Do you reward yourself after a work success – if so, how?
Not always, because normally by the time new work has come, I’m already thinking of the next project. I need to get better at acknowledging the success with more than a quick dance around the kitchen after taking ‘that’ phone call.

Would you be comfortable to tell us what you earn?
Traditional print media has been severely hit by social media and digital media, which means there’s a fraction of the budgets there used to be when I do magazine editorials. My day rate really fluctuates depending on the client and brief ranging from £400 to £1000+ with half rates for any prep. I also have an agent who takes a percentage of my bookings.

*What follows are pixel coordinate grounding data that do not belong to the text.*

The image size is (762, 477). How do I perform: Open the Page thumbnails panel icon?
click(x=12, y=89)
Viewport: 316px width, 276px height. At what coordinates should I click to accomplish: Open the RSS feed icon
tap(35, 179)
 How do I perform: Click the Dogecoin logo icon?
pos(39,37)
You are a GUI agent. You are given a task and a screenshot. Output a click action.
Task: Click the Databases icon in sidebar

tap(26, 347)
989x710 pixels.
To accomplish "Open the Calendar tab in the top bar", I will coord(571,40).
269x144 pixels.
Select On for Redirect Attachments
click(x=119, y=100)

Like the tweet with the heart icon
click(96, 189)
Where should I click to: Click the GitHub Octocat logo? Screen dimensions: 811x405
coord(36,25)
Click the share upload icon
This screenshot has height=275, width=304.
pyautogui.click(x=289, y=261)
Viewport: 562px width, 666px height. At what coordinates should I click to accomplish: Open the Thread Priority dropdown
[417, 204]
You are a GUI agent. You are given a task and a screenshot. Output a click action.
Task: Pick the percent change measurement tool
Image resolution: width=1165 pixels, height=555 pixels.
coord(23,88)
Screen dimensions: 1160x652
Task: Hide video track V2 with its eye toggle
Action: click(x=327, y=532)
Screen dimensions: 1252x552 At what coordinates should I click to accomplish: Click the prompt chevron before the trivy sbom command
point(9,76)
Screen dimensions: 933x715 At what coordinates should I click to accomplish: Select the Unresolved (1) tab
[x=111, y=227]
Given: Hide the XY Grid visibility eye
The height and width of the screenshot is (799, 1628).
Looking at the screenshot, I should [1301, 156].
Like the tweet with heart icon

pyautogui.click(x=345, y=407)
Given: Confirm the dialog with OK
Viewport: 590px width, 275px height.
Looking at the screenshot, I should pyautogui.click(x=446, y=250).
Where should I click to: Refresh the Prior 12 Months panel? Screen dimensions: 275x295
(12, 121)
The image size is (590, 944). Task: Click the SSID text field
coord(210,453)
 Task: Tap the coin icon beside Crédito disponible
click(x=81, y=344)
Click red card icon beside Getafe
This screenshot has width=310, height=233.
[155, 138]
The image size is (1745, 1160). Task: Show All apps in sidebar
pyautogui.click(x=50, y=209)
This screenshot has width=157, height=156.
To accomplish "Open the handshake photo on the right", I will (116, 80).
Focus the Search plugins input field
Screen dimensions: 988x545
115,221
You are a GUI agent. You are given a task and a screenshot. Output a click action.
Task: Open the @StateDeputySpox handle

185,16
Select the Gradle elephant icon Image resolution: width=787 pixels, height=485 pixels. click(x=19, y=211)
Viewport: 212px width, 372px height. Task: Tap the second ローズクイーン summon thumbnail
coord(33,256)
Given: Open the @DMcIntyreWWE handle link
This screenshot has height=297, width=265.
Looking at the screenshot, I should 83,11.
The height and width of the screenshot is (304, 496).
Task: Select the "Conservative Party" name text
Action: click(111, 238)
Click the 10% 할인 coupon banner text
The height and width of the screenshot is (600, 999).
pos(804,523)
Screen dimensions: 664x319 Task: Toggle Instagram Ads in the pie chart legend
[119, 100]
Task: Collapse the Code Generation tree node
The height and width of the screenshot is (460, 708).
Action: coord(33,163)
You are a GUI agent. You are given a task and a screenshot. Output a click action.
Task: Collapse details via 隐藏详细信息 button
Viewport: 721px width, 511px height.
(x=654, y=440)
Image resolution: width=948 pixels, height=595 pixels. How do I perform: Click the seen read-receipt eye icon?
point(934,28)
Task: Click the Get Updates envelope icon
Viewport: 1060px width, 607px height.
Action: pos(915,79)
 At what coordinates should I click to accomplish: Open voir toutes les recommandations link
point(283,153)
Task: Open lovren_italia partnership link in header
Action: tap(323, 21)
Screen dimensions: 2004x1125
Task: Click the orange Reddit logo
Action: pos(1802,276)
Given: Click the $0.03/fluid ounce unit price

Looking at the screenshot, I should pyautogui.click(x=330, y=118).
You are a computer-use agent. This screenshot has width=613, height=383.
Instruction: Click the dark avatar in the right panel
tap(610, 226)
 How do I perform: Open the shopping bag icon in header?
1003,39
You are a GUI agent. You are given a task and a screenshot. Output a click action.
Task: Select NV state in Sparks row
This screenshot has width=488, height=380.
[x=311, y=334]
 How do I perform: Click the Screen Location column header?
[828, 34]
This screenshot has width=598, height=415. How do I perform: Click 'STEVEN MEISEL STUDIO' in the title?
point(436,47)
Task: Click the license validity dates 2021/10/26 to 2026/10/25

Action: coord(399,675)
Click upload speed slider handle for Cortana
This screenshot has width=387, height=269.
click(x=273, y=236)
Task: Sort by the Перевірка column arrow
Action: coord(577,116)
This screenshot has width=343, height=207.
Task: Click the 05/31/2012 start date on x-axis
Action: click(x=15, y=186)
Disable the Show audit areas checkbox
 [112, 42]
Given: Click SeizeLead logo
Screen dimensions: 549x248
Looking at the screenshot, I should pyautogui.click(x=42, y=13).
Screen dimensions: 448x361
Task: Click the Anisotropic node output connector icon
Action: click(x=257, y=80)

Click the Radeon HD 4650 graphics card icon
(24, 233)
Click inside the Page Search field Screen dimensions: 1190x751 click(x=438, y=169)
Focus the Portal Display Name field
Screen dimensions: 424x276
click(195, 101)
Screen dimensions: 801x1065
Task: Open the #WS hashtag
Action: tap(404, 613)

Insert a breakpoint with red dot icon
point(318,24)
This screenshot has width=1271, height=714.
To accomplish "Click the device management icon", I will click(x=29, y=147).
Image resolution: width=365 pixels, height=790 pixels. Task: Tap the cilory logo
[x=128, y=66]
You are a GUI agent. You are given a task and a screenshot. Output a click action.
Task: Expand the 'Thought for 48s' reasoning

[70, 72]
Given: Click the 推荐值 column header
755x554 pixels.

Are you happy with that amount?
Yes I am, a few days work can give me more than I earned working full time in a job I disliked, while having the freedom to spend more time with the kids. I do hope that things can change for magazines whether digital or online, as no Instagram square of an influencer could ever compare with the beauty and longevity of a fashion editorial.

What’s the dream/aim/goal – career-wise?
The dream is to be the go to for kids fashion, not only in the UK, but also abroad. I’d love to regularly contribute for one of the big print magazines and introduce kids’ fashion in an aspirational way to their readership. I’d also love to start an initiative which encourages and supports young black teenagers to start careers in the arts, we need a lot more of it.

Three people we should follow, in your industry?
@juniorstylelondon an amazing kids blog with loads of mainstream and independent kids’ brands
@wynkenkids a former menswear designer and mum, who’s created an incredibly cool and wearable kids brand… just waiting for her to extend to adults!
@leoniefreemanphoto a fellow mum of young kids in this industry and the lady behind the lens for some amazing kids’ photography.

Anything you’d like to plug?
I’m hosting another Mums That Rave event with my co-founder DJ Nikki Beatnik. It’s a community of mums from the arts, fashion and music like us to business, stay and home mums and everything in between, who like to network, get glammed up and dance.

Xmas Rave-up on 29th November 2019 at The Curtain Club in Shoreditch £20.